Structure–Activity Studies of N‐Butyl‐1‐deoxynojirimycin (NB‐DNJ) Analogues: Discovery of Potent and Selective Aminocyclopentitol Inhibitors of GBA1 and GBA2

Analogues of N‐butyl‐1‐deoxynojirimycin (NB‐DNJ) were prepared and assayed for inhibition of ceramide‐specific glucosyltransferase (CGT), non‐lysosomal β‐glucosidase 2 (GBA2) and the lysosomal β‐glucosidase 1 (GBA1). Compounds 5 a–6 f, which carry sterically demanding nitrogen substituents, and compound 13, devoid of the C3 and C5 hydroxy groups present in DNJ/NB‐DGJ (N‐butyldeoxygalactojirimycin) showed no inhibitory activity for CGT or GBA2. Inversion of stereochemistry at C4 of N‐(n‐butyl)‐ and N‐(n‐nonyl)‐DGJ (compounds 24) also led to a loss of activity in these assays. The aminocyclopentitols N‐(n‐butyl)‐ (35 a), N‐(n‐nonyl)‐4‐amino‐5‐(hydroxymethyl)cyclopentane‐ (35 b), and N‐(1‐(pentyloxy)methyl)adamantan‐1‐yl)‐1,2,3‐triol (35 f), were found to be selective inhibitors of GBA1 and GBA2 that did not inhibit CGT (>1 mm), with the exception of 35 f, which inhibited CGT with an IC50 value of 1 mm. The N‐butyl analogue 35 a was 100‐fold selective for inhibiting GBA1 over GBA2 (Ki values of 32 nm and 3.3 μm for GBA1 and GBA2, respectively).

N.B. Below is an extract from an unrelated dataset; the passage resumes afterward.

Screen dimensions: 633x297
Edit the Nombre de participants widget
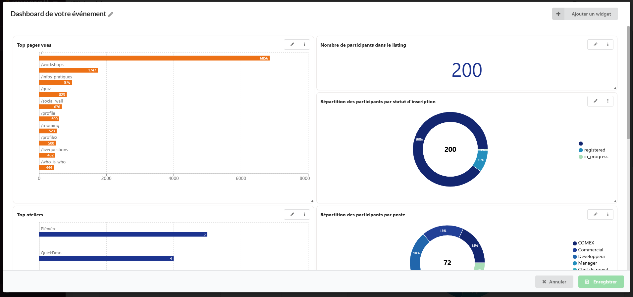(595, 44)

The N‐nonyl analogue 35 b displayed a Ki value of ≪14 nm for GBA1 inhibition and a Ki of 43 nm for GBA2. The N‐(1‐(pentyloxy)methyl)adamantan‐1‐yl) derivative 35 f had Ki values of ≈16 and 14 nm for GBA1 and GBA2, respectively. The related N‐bis‐substituted aminocyclopentitols were found to be significantly less potent inhibitors than their mono‐substituted analogues. The aminocyclopentitol scaffold should hold promise for further inhibitor development. β‐Glucosidase‐selective inhibitors: Aminocyclopentitols were prepared and assayed for inhibition of carbohydrate‐processing enzymes, including CGT, GBA1, and GBA2. N‐Butylaminocyclopentitol was found to be a potent and selective inhibitor of GBA1. The N‐nonyl and N‐1‐((pentyloxy)methyl)adamantan‐1‐yl analogues potently inhibited both GBA1 (Ki≪14 nm, and Ki≤16, respectively) and GBA2 (Ki≪43 nm, and Ki=14 nm, respectively). The butyl and nonyl analogues did not inhibit CGT at 1 mm, and the Ki value for the adamantyl analogue was 1 mm. The N‐alkylaminocyclopentitols hold promise for future inhibitor development.